Avatar
Hazey 2y ago

Who sees the requirement to be authenticated to github to clone repo's as a problem? This means every `git clone` is traced to a user, so they can surveil everywhere code from github goes.

Now, you can sign up with any email. But I suspect as this frog boils the next step is to require all sign-ups to use Big Tech authentication.

Wen nostr-enabled github replacement

Reply to this note

Please Login to reply.

Discussion

Avatar
Hazey 2y ago

NEVERMIND, just no more unencrypted cloning which is good. They are not requiring authentication

Avatar
Nice and Kind Vic 2y ago

i didnt even know they supported unencrypted cloning

Avatar
Hazey 2y ago

The raw git protocol is unencrypted. It's fine for in-house repos but not a good idea for the open internet. Anything unencrypted is subject to snooping, alteration, and man-in-the-middle attacks.

Avatar
mleku 2y ago

If the repo's commits are signed, that closes the MITM attack/alteration vectors, and snooping too, at least learning what state is being copied in by a pull command.

Avatar
Hazey 2y ago

True! But I don't think the percentage of repo's actually using signed commits is very high

Avatar
mleku 2y ago

I didn't know you could use http:// github repos for years now never seen anything but HTTPS.

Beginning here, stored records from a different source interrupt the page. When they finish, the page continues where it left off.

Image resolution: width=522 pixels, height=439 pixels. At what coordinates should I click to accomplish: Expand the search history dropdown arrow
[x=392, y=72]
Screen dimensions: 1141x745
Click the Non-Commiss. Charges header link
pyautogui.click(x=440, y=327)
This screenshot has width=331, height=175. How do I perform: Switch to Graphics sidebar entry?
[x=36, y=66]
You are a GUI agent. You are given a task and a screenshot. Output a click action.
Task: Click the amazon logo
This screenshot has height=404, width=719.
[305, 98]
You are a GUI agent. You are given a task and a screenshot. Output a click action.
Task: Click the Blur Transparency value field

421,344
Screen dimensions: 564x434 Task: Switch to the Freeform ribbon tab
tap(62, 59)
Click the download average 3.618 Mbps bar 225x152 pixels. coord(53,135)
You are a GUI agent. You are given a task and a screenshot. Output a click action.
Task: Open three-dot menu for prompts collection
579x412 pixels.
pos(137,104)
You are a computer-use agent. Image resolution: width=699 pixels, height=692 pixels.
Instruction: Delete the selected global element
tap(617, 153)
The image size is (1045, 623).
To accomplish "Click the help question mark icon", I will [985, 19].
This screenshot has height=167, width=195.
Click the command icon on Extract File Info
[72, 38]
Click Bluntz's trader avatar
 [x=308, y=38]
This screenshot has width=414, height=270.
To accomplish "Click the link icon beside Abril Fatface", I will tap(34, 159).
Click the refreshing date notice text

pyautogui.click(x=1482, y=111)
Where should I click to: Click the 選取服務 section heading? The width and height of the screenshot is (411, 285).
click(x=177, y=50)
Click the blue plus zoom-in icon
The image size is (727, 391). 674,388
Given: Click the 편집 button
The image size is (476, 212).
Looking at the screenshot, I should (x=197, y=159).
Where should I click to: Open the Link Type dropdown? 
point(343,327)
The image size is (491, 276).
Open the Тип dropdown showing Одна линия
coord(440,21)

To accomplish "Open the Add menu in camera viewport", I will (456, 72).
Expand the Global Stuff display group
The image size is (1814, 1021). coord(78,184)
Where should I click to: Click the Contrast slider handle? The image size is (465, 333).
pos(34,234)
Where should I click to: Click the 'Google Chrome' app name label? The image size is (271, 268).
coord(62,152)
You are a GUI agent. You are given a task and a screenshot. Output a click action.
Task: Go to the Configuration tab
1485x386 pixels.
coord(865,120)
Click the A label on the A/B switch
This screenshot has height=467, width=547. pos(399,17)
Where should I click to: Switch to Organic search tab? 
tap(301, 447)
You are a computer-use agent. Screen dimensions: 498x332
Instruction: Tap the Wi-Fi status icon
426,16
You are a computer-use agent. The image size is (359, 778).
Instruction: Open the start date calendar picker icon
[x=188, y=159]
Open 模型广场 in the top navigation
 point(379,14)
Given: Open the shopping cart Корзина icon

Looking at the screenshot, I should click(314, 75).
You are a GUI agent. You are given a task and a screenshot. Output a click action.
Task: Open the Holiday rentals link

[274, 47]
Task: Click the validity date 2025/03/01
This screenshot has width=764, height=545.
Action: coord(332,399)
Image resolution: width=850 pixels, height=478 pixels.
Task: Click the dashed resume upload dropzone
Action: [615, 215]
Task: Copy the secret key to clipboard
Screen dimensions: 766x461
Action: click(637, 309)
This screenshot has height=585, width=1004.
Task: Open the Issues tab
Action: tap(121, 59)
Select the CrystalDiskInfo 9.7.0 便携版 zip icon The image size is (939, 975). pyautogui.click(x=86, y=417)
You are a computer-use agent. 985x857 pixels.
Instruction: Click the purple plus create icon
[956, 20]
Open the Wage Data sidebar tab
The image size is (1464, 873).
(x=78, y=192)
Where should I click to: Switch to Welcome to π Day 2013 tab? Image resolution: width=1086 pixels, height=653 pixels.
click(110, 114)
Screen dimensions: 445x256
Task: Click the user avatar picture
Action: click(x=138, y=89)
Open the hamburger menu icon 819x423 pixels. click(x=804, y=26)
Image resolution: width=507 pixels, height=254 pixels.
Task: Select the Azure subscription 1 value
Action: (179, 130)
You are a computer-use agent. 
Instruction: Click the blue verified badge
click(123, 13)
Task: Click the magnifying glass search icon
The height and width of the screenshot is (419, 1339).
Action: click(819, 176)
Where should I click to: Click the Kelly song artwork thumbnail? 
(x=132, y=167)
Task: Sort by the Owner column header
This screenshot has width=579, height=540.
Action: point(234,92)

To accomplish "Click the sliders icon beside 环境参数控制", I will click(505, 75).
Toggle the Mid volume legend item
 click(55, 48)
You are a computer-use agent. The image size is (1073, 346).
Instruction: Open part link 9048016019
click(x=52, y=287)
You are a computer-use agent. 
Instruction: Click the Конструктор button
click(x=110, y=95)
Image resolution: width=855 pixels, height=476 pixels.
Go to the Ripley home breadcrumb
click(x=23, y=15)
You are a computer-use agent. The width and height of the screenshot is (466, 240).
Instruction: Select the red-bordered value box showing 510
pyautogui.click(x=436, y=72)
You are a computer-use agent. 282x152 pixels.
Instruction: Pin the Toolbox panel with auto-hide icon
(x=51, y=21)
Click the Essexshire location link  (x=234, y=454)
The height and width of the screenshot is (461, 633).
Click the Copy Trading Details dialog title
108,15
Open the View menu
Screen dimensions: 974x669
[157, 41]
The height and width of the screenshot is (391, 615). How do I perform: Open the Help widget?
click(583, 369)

HTTPS doesn't stop you from anonymously cloning it via VPN, but to push to it you have to auth, and anyway it's simpler to use SSH for that anyway, I just generally use SSH unless I don't want them to know I'm cloning it, obviously they are logging it.

Avatar
Hazey 2y ago

I was referring to git:// actually.

Avatar
The Beave 2y ago

I'm not a coder, but aren't there already github alternatives out in the wild?

Avatar
Hazey 2y ago

Yes, lots, because git is decentralized. But most projects have their homes established on github and censorship or other authoritarian action by github would do material harm to them, for example all artifacts, discussions, ownership and permissions etc are github-specific.

The idea of a nostr-based "github" removes the dependency on the good graces of the host, whether it be github or some other host.

Avatar
The Beave 2y ago

Gotcha. Another example of single point of failure. Not good in any context, really.

Avatar
mleku 2y ago

I'm working with a team that is building exactly that.

https://github.com/HORNET-Storage

I'm working on a nostr keychain/signer/verifier right now, nearly finished my v1.1.0 target:

https://github.com/mleku/signr

the idea of the tool will be that it can be adapted to be used by any project that works with nostr keys, this extensibility is part of what I'm adding with the extra minor version.